Shabana Mahmood spoke after it was revealed that a report commissioned by the government included proposals to increase interest rates on student loans for 3.6 million borrowers in England who took out loans over the past 15 years.
The report, by Rothschild investment bank and examining how the coalition could sell student loans issued since 1998, was obtained by the False Economy website under the Freedom of Information Act, according to a story in The Guardian.
Increasing the amount that students repay into the loans system would make the loans more attractive to prospective private buyers.

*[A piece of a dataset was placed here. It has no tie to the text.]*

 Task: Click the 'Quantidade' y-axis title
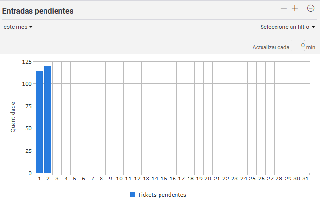[x=13, y=117]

In the report, the authors apparently suggest a script the government could use if it wanted to persuade graduates to accept the worsening of their conditions: “We all live in difficult times. You have a deal which is so much better than your younger siblings (they will incur up to £9,000 tuition fees and up to RPI [inflation] + 3 per cent interest rates).”
Rothschild found the current cap on interest rates for the older loans – either RPI or banks’ base rate plus 1 per cent, whichever is lower – is a deterrent to potential investors. The options it proposed, according to the newspaper, include removing that cap, which at present keeps repayment rates at 1.5 per cent. Lifting it would mean applying an interest rate of 3.6 per cent, in line with RPI of 3.6 per cent in March 2012.

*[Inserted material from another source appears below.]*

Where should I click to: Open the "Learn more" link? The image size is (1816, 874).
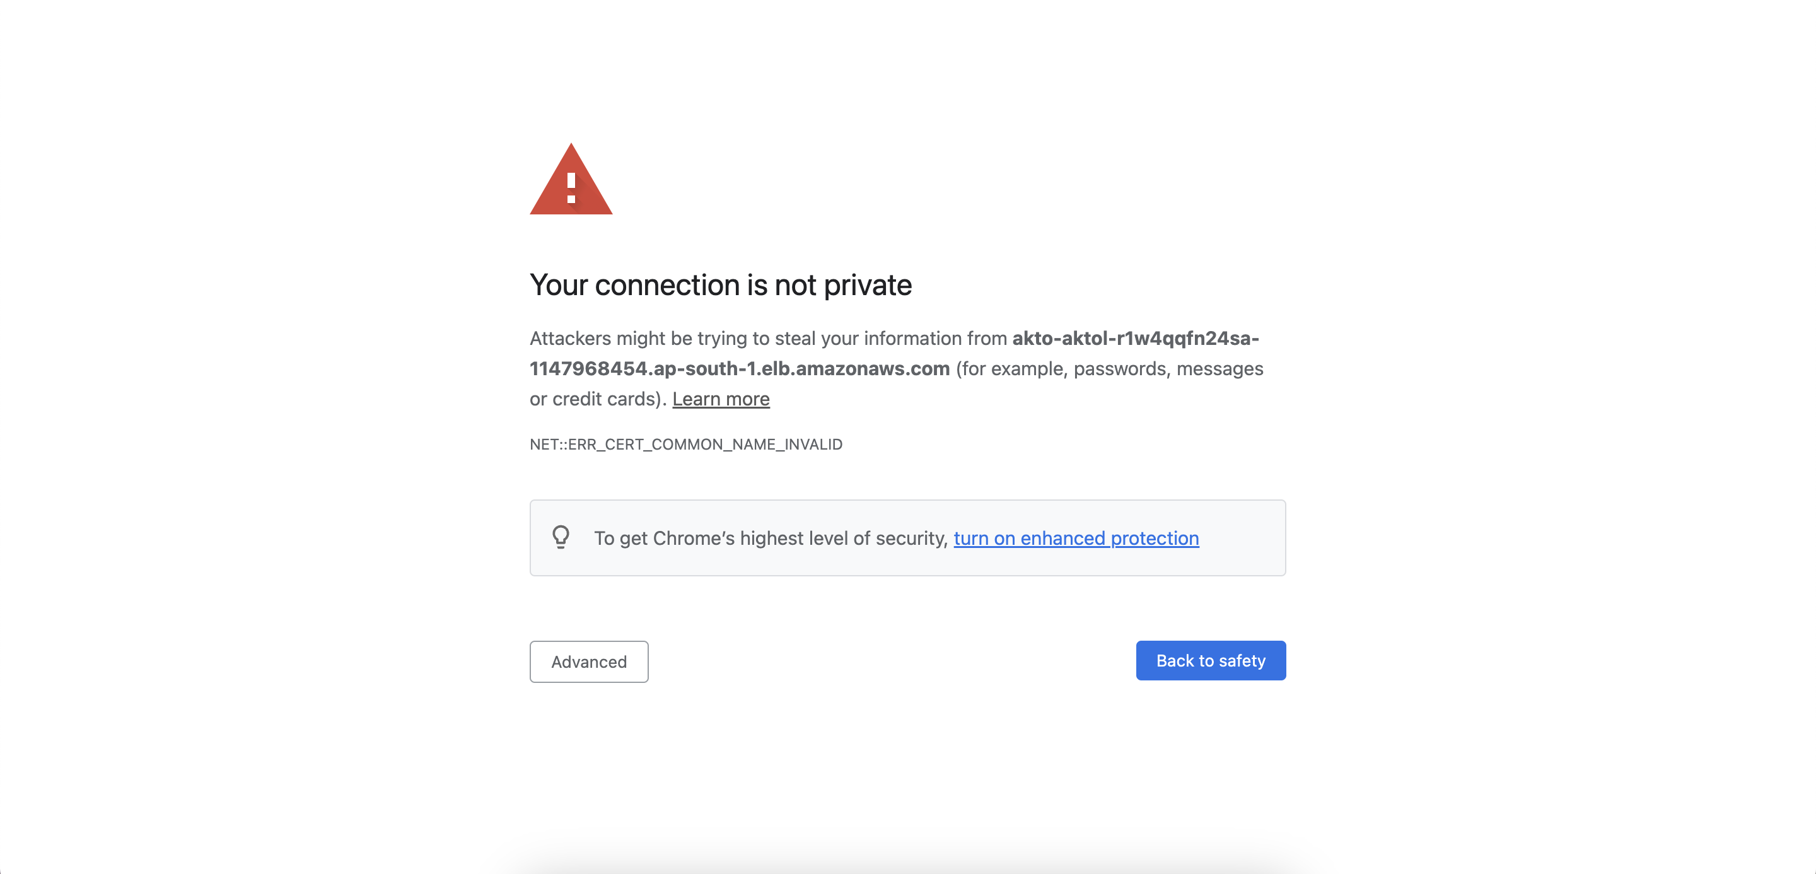point(720,399)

In a statement, the Department for Business Innovation and Skills pointed out that the government “has not made any changes to the pre-2012 loans interest rate terms…Work on the feasibility of selling the pre-2012 student loan book is ongoing.”

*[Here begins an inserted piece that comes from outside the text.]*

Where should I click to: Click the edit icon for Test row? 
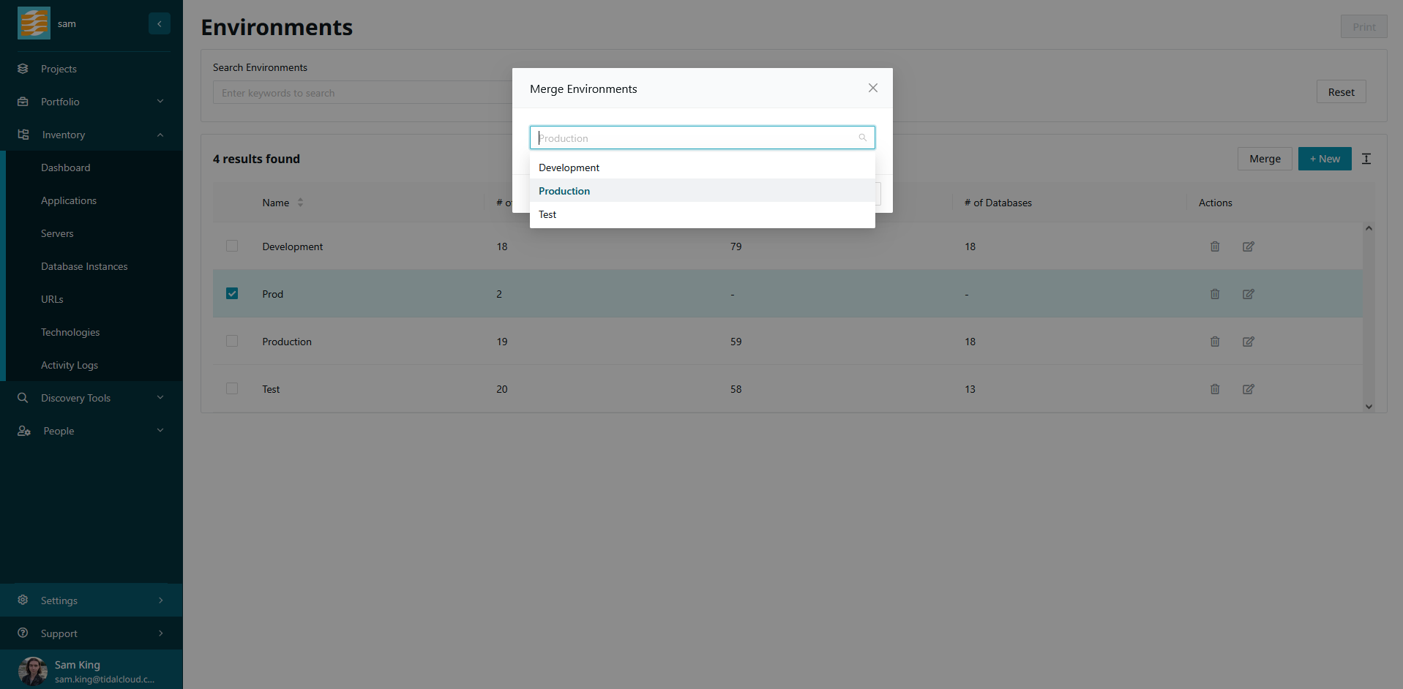tap(1248, 389)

But Ms Mahmood said the Rothschild proposals to raise interest rates on existing loans “to pay for [the government’s] privatisation of the loan book is outrageous. It would represent a complete betrayal of the 3.6 million affected students who thought they were taking out loans on completely different terms.”
She added: “The government must now urgently clarify their plans regarding the sale of the student loan book, and reassure graduates that their repayments will not be raised simply to pay for their costly financial smoke and mirrors.”
Liam Burns, the president of the National Union of Students, said: “Despite pushing them to establish in law that conditions on student loans could not be altered retrospectively the government refused and instead gave weak assurances that they had no plans to do so. Now we see their own advisors are suggesting that very move.
“By raising tuition fees the government shifted much of the cost of education on to students, and these proposals would hit recent graduates. When are those who benefited from the boom years going to take their share of the burden like [universities and science minister] David Willetts said they should before he was in government?”